Kidada E. Williams, Ph.D. of Wayne State University, investigates African Americans’ experiences of and responses to racial violence–rape, night riding, and lynching. She is the author of They Left Great Marks on Me, “The Wounds that Cried Out,” and “The Aftermaths of Lynching,” research that has been supported by the Ford Foundation. Williams is completing a book on night riding’s impact on families transitioning from slavery to freedom after the Civil War. We asked her a few questions ahead of her May 18 Foundry Series lecture.
ACWM- How did you become interested in your topic?
KW- For this project, I’ve always wondered how people targeted by white supremacists experienced what happened personally, or in their inner lives (separate from our typical focus on political disfranchisement or racial terror’s impact on Reconstruction). From my research, I knew African Americans endured Ku Klux Klan raids after the Civil War. But it was only as I read African American victims’ testimonies before Congress’s Joint Committee Investigating the Affairs of the Late Insurrectionary States that I developed a deeper appreciation for the wide-ranging injuries witnesses described.
ACWM- What was the most significant or surprising find during your research?
KW- I think the most significant finding was that even though these survivors don’t enjoy the same vocabulary of trauma that we have today, they fully appreciated the long-term social, economic, psychic, and physical injuries they and their families endured as a result of strikes. They understood and tried to communicate to the investigating committee the ways night riding unmade their families, compromising their freedom, and making it more difficult for them to achieve their dreams as free people and as citizens. Historians assume Klan attacks hurt African Americans, but we have not fully excavated the consequences of this violence for families.
ACWM- Did you discover anything interesting that you did not publish?
KW- The book I’m writing now will include most of what I’ve discovered about African Americans affected by this violence. But, one thing I did not do, to the degree I could have or should have, was conduct an inventory of the men and women killed but who were not kin to any of the witnesses testifying before Congress. These people, who are briefly mentioned by witnesses but otherwise lost in statistical counts of African Americans killed during Reconstruction, represent another class of victims of this violence for whom I believe we need a historical accounting.
Another thing I did not cover, is the impact this violence had on white families that were targeted.

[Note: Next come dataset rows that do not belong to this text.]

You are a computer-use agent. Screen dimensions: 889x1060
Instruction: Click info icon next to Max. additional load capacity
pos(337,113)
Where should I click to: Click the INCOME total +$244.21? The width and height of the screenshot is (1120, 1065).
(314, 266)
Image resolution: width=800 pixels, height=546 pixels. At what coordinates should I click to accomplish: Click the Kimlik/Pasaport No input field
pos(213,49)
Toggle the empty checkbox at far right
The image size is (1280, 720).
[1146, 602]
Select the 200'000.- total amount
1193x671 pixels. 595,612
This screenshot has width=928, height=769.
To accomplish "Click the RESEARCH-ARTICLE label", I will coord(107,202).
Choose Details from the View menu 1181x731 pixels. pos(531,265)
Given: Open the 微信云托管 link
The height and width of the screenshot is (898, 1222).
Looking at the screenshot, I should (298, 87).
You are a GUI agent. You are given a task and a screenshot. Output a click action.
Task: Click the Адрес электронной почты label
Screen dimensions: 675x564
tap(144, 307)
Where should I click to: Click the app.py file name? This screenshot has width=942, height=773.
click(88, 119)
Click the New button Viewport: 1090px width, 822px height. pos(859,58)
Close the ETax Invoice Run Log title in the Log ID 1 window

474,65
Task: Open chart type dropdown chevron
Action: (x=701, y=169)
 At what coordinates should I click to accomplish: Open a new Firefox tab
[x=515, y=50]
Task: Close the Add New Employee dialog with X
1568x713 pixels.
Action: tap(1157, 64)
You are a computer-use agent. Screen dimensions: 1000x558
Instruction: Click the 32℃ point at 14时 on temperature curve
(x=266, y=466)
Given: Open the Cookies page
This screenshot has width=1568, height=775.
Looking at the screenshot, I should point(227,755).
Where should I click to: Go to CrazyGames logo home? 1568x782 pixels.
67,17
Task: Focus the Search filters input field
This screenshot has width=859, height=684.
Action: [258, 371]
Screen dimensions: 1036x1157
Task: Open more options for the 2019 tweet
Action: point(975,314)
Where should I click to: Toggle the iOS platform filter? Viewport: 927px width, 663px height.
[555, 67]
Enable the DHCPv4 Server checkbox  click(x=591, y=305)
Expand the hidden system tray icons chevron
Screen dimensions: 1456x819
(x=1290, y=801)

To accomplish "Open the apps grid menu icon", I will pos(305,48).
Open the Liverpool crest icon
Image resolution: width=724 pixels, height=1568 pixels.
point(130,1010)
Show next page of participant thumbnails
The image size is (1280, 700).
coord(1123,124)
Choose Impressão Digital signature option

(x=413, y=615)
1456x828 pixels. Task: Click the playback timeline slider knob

I was looking specifically at African American victims, but nightriders attacked the families of white Union soldiers and white Republicans, too. There are some scholars who are looking into this. I hope that they will do more than document the occurrence of this violence by considering the ways these families experienced this violence in their inner lives.
ACWM- Are there any social media accounts that you follow, especially which relate to your work (its topic and/or your role as a historian)?
KW- Well, I’m @KidadaEWilliams. There are probably too many to cover, but I would say the Equal Justice Initiative @eji_org, Memphis Lynching Sites @lynchingsites, Black Perpectives @BlkPerspectives, Scene on Radio @SceneOnRadio, BackStory @BackStoryRadio, Process History @processhistory, Memphis Massacre Project @MemphisMassacre, & Smithsonian NMAAHC @NMAAHC.
ACWM- How do you see the topic of your work relating to events or issues in society today?
KW- I see a line between Ku Klux Klan raids after the Civil War and the 2015 massacre at Charleston’s Emanuel A.M.E. Church and the failure to bring to justice police and vigilantes who kill unarmed African Americans like Walter Scott or Trayvon Martin. In both cases, violence occurred and the possibilities for justice were and are elusive. But more than that, I think that today we fail to fully appreciate the long-term implications of this violence not just on the larger society or even on black people as a whole but more specifically on the families at the epicenter of these killings. Researching what I do, whenever I see reports, I always wonder how the families are living with what happened to their loved ones while the rest of the world continues spinning.